**Records provided:**
-- Opening Marker --
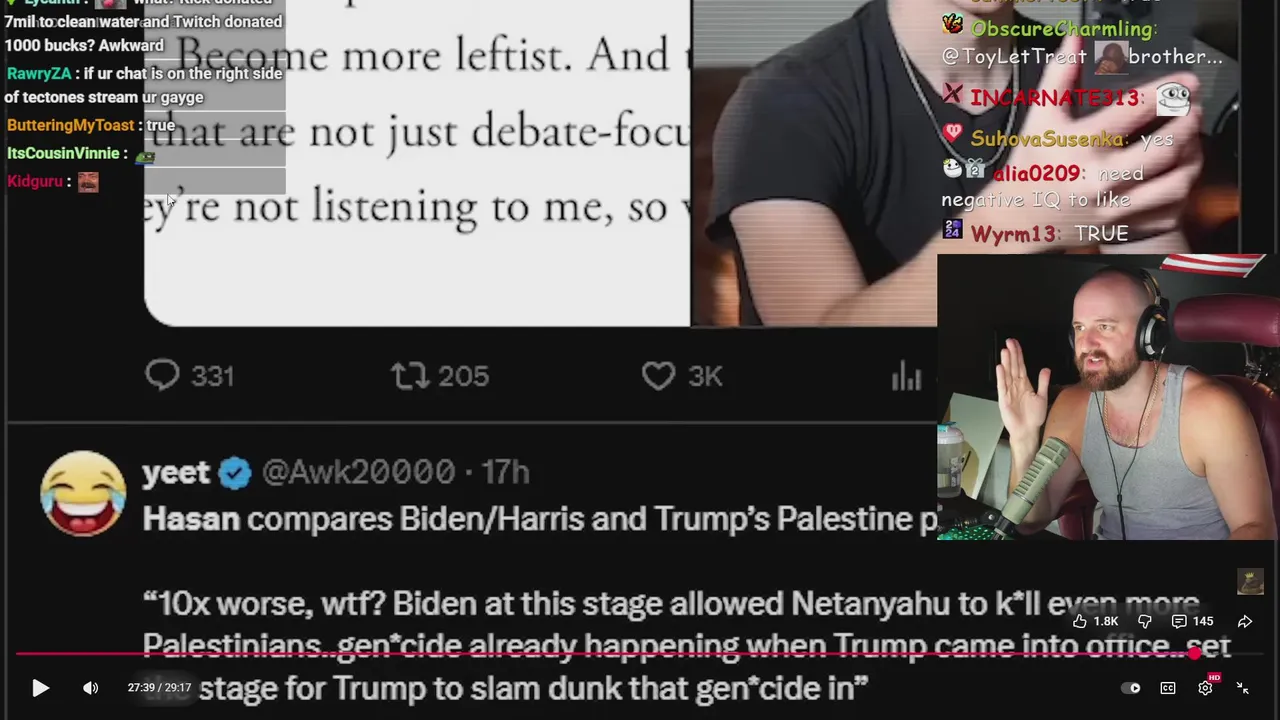Click the 27:39 / 29:17 time display
The width and height of the screenshot is (1280, 720).
click(x=159, y=688)
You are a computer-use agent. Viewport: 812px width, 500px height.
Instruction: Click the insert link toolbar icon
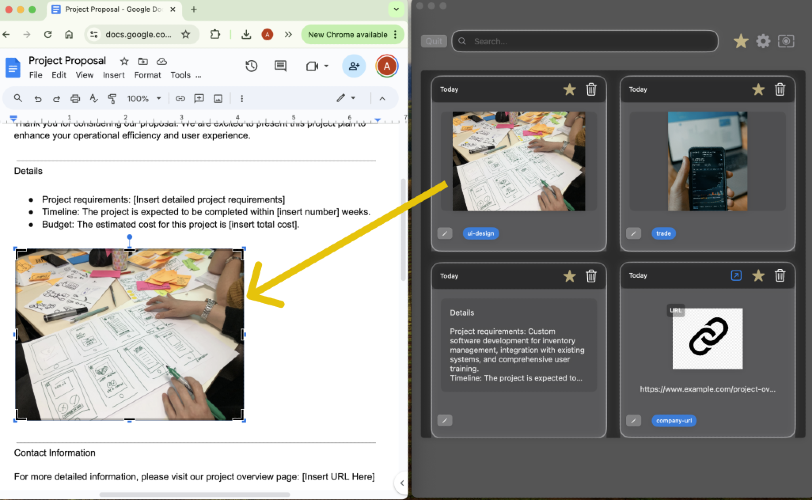(x=180, y=98)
-- Closing Marker --
**How to complete this task:** All lines from the one holding "You are a computer-use" through the last line of the records need to be copied exactly, both ends included, and the pictures left behind.

**Solution:**
You are a computer-use agent. Viewport: 812px width, 500px height.
Instruction: Click the insert link toolbar icon
(x=180, y=98)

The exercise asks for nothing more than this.